Une fois ce produit candidat en main, le modèle se choisit presque tout seul. Un article lourd, fragile ou très saisonnier se prête mal au FBA. Un produit technique nécessitant du service client se prête mal au dropshipping lointain. Un article de niche avec des avis existants médiocres appelle plutôt une marque, donc du stock.

C'est exactement l'ordre que suit SellerScale : d'abord la demande, ensuite les chiffres, ensuite la décision.

Questions fréquentes

Le dropshipping est-il autorisé sur Amazon ?
Oui, mais sous conditions.
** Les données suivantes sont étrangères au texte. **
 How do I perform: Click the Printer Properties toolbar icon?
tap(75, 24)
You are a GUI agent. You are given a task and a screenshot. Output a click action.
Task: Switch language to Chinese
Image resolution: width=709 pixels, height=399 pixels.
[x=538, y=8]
Vous devez être le vendeur officiel du produit, apparaître comme tel sur les factures, bordereaux et emballages, et retirer toute mention d'un autre distributeur. Acheter chez un autre commerçant en ligne pour faire livrer directement votre client Amazon est interdit et peut entraîner une suspension de compte.
Peut-on démarrer le FBA avec un très petit budget ?
On peut démarrer petit, mais pas sans budget. Il faut au minimum couvrir une première commande de stock, le transport, et de quoi soutenir un lancement pendant plusieurs semaines. Si le seul budget disponible sert à acheter le stock, il ne restera rien pour corriger le tir en cas de démarrage lent.
Quel modèle demande le plus de temps au quotidien ?
Le dropshipping, dans la plupart des cas. Il repose sur des tests publicitaires et du contenu à renouveler en continu. Le FBA concentre l'effort sur la phase de recherche et de lancement, puis demande surtout du suivi : niveaux de stock, avis, publicité, prix.
Peut-on faire les deux en même temps ?
C'est possible, mais rarement une bonne idée au début. Les deux modèles demandent des compétences différentes et une attention soutenue. Mieux vaut apprendre à faire fonctionner un seul canal avant d'en ouvrir un second.